Let's start by exploring the center of an ellipse. The center is a significant point as it helps in defining the position of an ellipse on the graph. In general, the equation of an ellipse is written in the form:\[ \frac{(x-h)^2}{a^2} + \frac{(y-k)^2}{b^2} = 1 \]where \(h\) and \(k\) are the x and y coordinates of the ellipse's center, respectively.

For our specific equation, \(\frac{(x+5)^2}{9/4} + (y-1)^2 = 1\), the center coordinates are determined by transforming the expressions \(x+5\), and \(y-1\). This results in:

• h = -5
• k = 1

Thus, the center of the ellipse is at the point \,(-5, 1). This point acts as the middle from which every feature of the ellipse, such as vertices and foci, is symmetrically oriented.

Vertices are the points on an ellipse that lie at the extremities of its longest and shortest axes. To find these points for an ellipse, you need to evaluate the semi-major axis, which relates to the denominator of the x-related term if larger, or the y-related term otherwise.

For the equation \(\frac{(x+5)^2}{9/4} + (y-1)^2 = 1\), we identified that the semi-major axis length \(a\) is \(\frac{3}{2}\) because \[(\frac{9}{4} = (\frac{3}{2})^2)\]. The semi-minor axis derived from the y-term is \(b = 1\). Given that the x-term is larger, the semi-major axis is along the x-direction.

Using the center \,(-5, 1), we calculate vertices by adding and subtracting the semi-major axis length from the x-coordinate of the center:

• V1 = (-5 + \frac{3}{2}, 1) \Rightarrow (-3.5, 1)
• V2 = (-5 - \frac{3}{2}, 1) \Rightarrow (-6.5, 1)

These points mark where the ellipse reaches its maximum extent along the x-axis.

The foci are two special points located symmetrically along the major axis. They help to define the shape of an ellipse and are integral in its mathematical properties.

To find the foci, we use the formula that calculates their distance from the center:\[ c = \sqrt{a^2 - b^2} \]where \(a\) is the semi-major axis and \(b\) is the semi-minor axis.

For our ellipse, using the derived values:

• a = \frac{3}{2}
• b = 1

We find:\[ c = \sqrt{(\frac{3}{2})^2 - 1^2} = \frac{1}{2} \]

Therefore, the foci are at:

• F1 = (-5 + \frac{1}{2}, 1) \Rightarrow (-4.5, 1)
• F2 = (-5 - \frac{1}{2}, 1) \Rightarrow (-5.5, 1)

These points lie on the ellipse's major axis and contribute to its overall form.

Eccentricity is a number that describes the elongation of an ellipse.

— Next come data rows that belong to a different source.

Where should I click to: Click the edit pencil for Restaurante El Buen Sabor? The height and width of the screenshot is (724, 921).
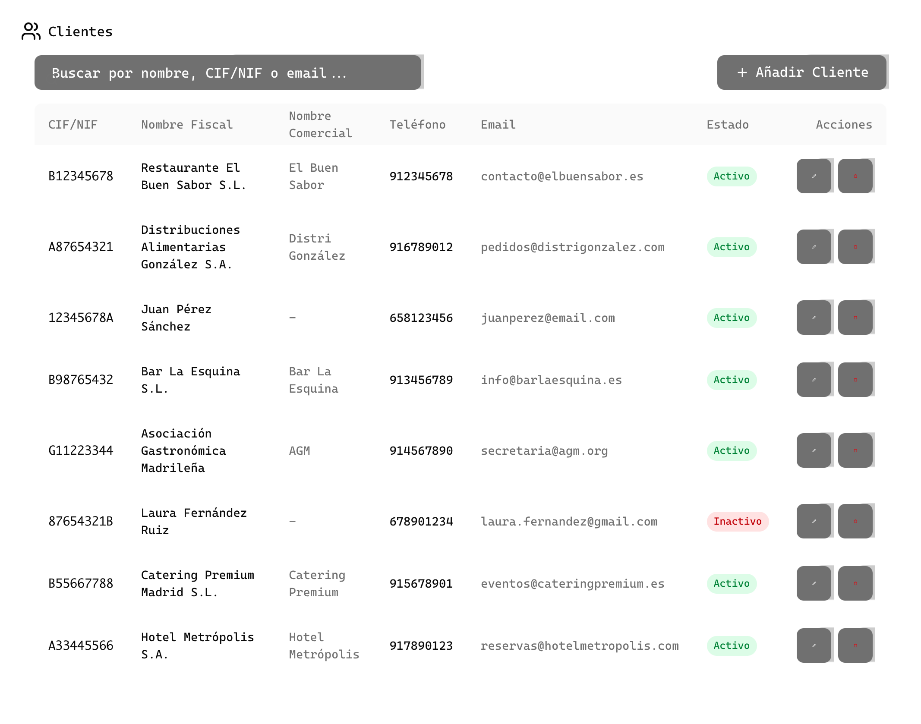tap(814, 176)
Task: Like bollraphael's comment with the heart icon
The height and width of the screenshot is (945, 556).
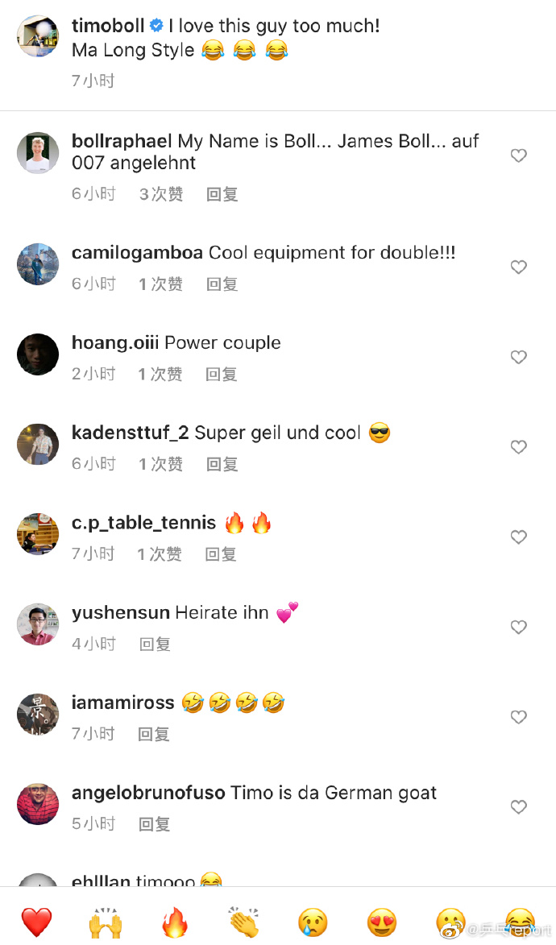Action: point(519,155)
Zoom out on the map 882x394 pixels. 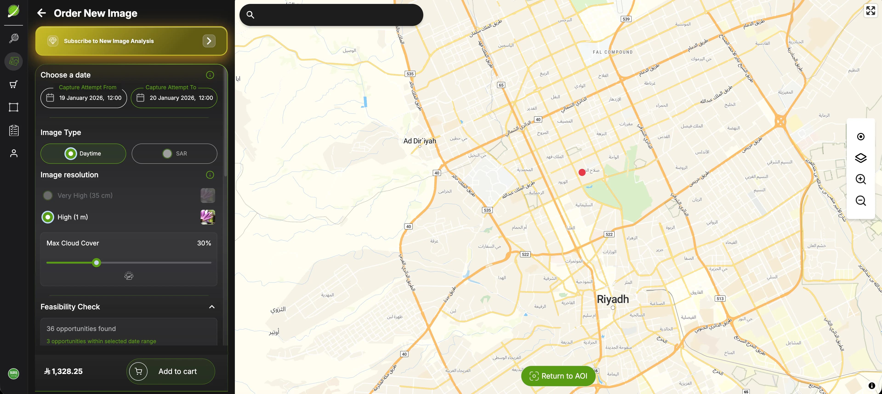tap(860, 201)
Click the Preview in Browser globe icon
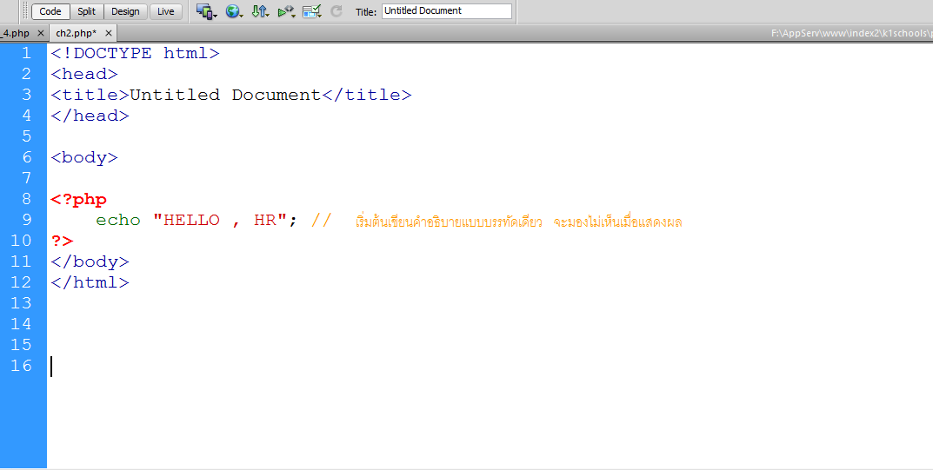Viewport: 933px width, 470px height. (233, 11)
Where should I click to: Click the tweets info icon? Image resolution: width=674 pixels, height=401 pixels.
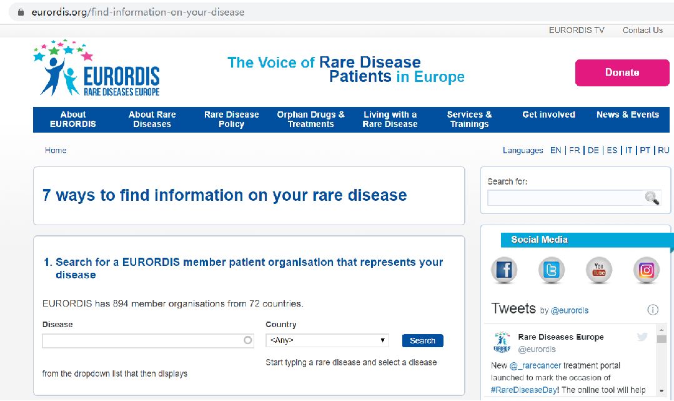653,310

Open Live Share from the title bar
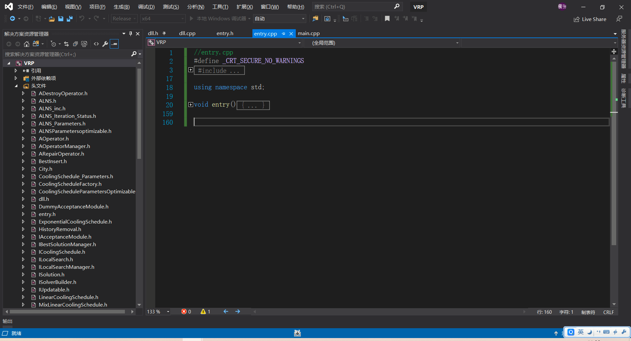coord(590,19)
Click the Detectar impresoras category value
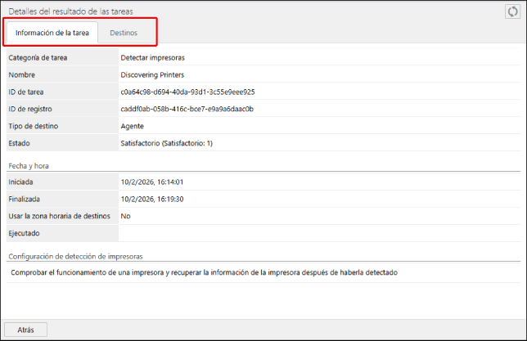Image resolution: width=527 pixels, height=341 pixels. [x=153, y=58]
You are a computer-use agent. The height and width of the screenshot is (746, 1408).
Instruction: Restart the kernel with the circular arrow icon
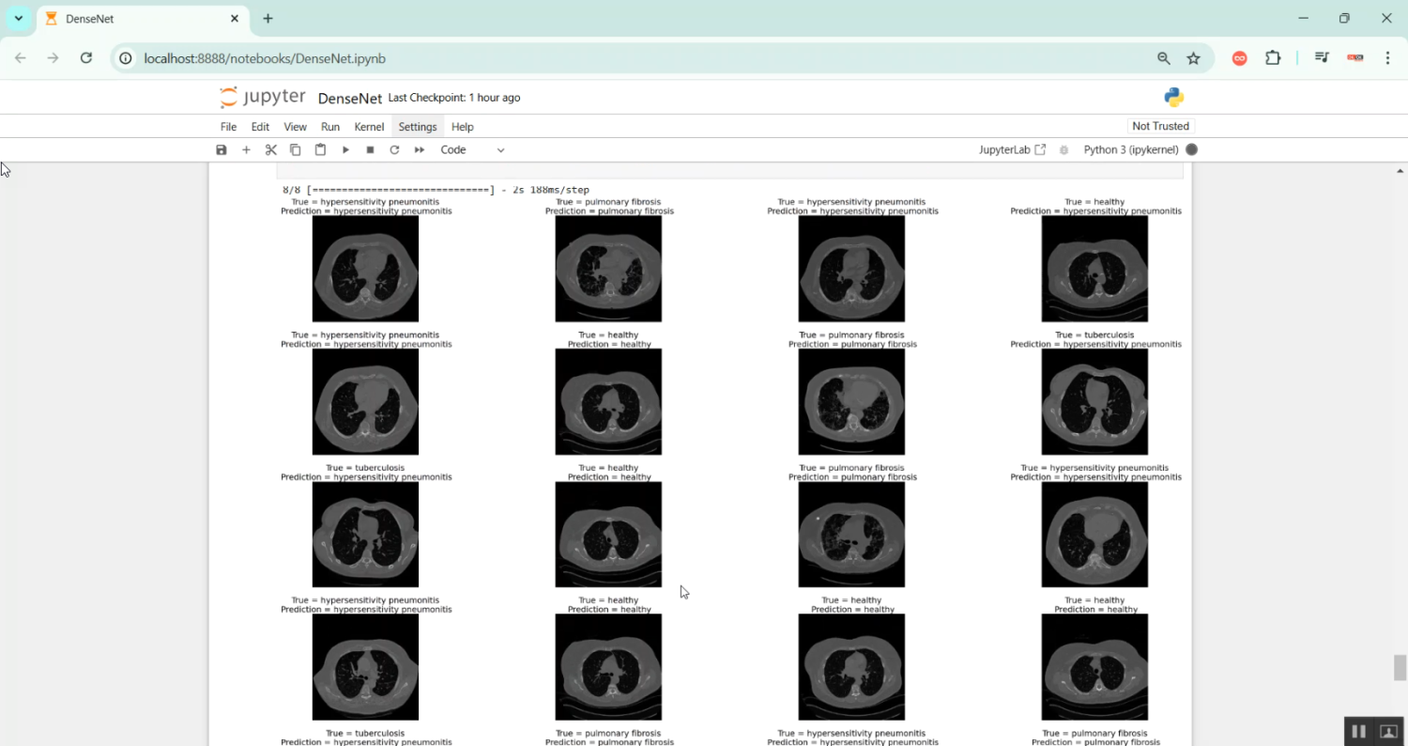(x=394, y=150)
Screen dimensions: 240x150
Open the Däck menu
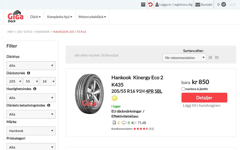(x=36, y=17)
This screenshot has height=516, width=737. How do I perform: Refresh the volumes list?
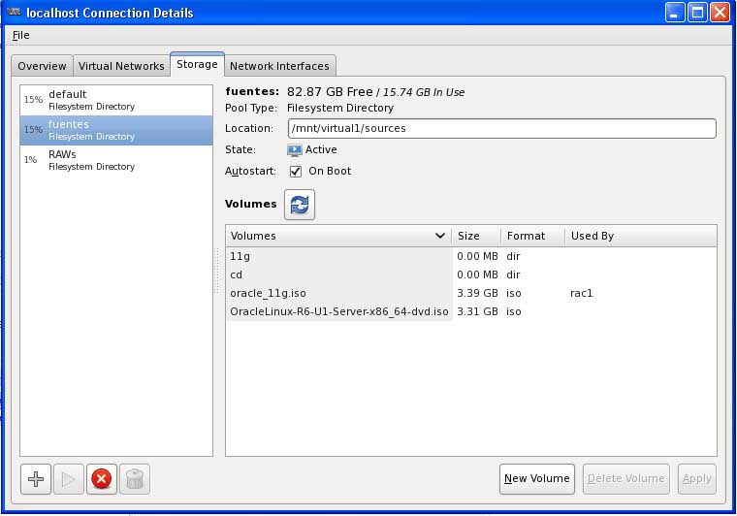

It varies between 0 and 1, where 0 represents a perfect circle and values closer to 1 indicate a more stretched ellipse.

The formula to calculate the eccentricity \(e\) is:\[ e = \sqrt{1 - \left( \frac{b}{a} \right)^2} \]where \(a\) is the semi-major axis and \(b\) is the semi-minor axis.

In our example, from having \(a = \frac{3}{2}\) and \(b = 1\), the eccentricity becomes:\[ e = \sqrt{1 - \left( \frac{1}{\frac{3}{2}} \right)^2} = \frac{2}{3} \]

This value shows the degree of elongation: the ellipse stretches noticeably along its x-axis.